- Location: Bedroom of the victim's winter home in Rio de Janeiro's Jardim Botanico district, Rio de Janeiro State, Brazil
- Date: January 15, 2024
- Target: Brent Sikkema, art dealer
- Attack type: Suspected murder for hire, stabbing
- Weapon: Knife (17 stab wounds)
- Deaths: 1
- Victim: Brent Sikkema
- Participant: 1
- Motive: Suspected child custody, life insurance, divorce proceedings
- Accused: Daniel Garcia Carrera Sikkema (victim's ex-husband), Alejandro Triana Prévez (suspected assaliant, former bodyguard)

= Brent Sikkema =

American art dealer (1948–2024)

Brent Fay Sikkema (August 13, 1948 – January 15, 2024) was an American art dealer. He was the co-founder of Sikkema Jenkins & Co, a Manhattan art gallery that represents artists including Kara Walker, Louis Fratino, Arturo Herrera, the estate of Tony Feher, Vik Muniz, and Jeffrey Gibson.

==Early life==
Sikkema was born on August 13, 1948, in Morrison, Illinois, the younger of two children of Dwaine Louis Sikkema and Emily "Billie" (Howe) Sikkema. He attended the San Francisco Art Institute.

==Career==
Sikkema began working with art in 1971 as the director of exhibitions at Visual Studies Workshop in Rochester, New York and opened his first gallery in 1976, in the city of Boston, Massachusetts. He was a partner in the art gallery Sikkema Jenkins & Co, in the Chelsea neighborhood of New York City. It was founded in 1991 by him as Wooster Gardens.

==Death==

Sikkema died on January 15, 2024, at the age of 75, after he was stabbed to death in his Rio de Janeiro townhouse. Two days later, 30-year-old Alejandro Triana Prevez was arrested as a suspect. Sikkema sustained eighteen stab wounds, most of them to the face and chest, and US$3,000 was stolen from his home. On February 9, Prevez told the police that Daniel Sikkema, the victim's ex-husband, promised him $200,000 to kill Brent. According to the investigation, Daniel's motivation was the dispute over millions of dollars from Brent's estate, who was a partner in an important art gallery in New York. The police investigation said that Sikkema changed his will in May 2022, and his ex-husband, Daniel, the alleged mastermind behind the American's murder, was no longer the beneficiary.

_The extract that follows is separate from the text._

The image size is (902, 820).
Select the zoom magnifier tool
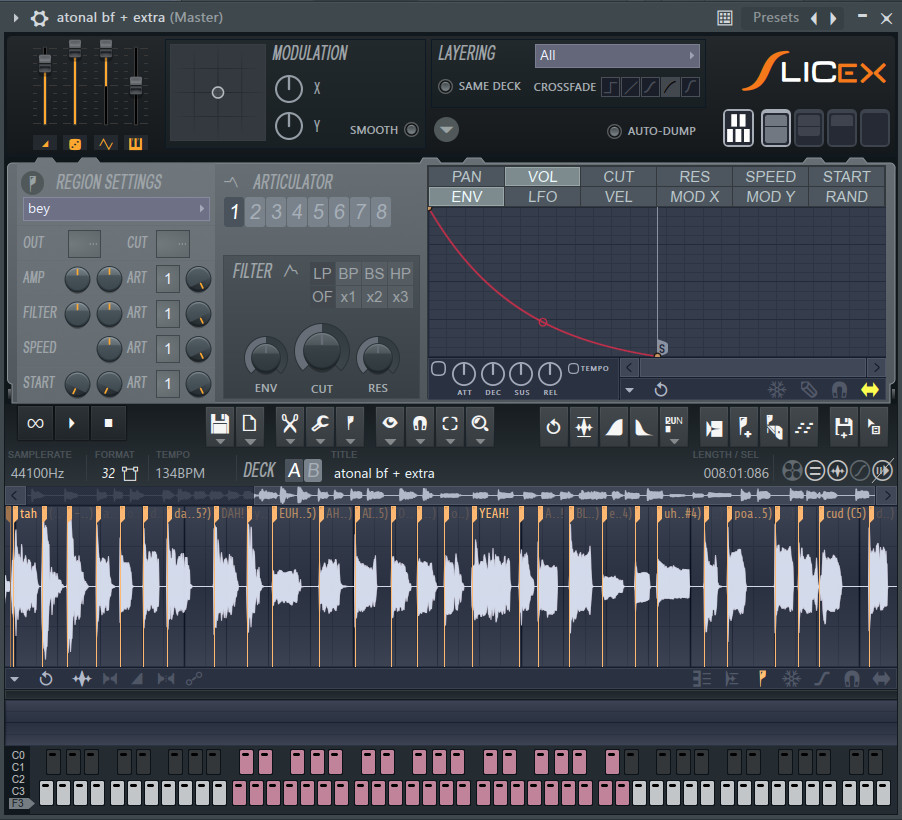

On March 21, Daniel was arrested for passport fraud in New York.

On July 1, the FBI joined the investigation and studied the crime scene in Jardim Botânico, alongside American prosecutors, Brazilian police officers from the Capital Homicide Division (DH) and members of the Federal Public Ministry (MPF).

On August 30, the defendants attended a hearing at the Court of Justice of Rio de Janeiro.

On February 11, 2025, the American police reported that they arrested and indicted Daniel Sikkema for the murder Brent Sikkema.

On May 22, 2026, a federal jury in the United States convicted Daniel for ordering the murder of the gallery owner who was stabbed to death in January 2024. The American justice system concluded that he conspired to plan and finance the murder of Brent.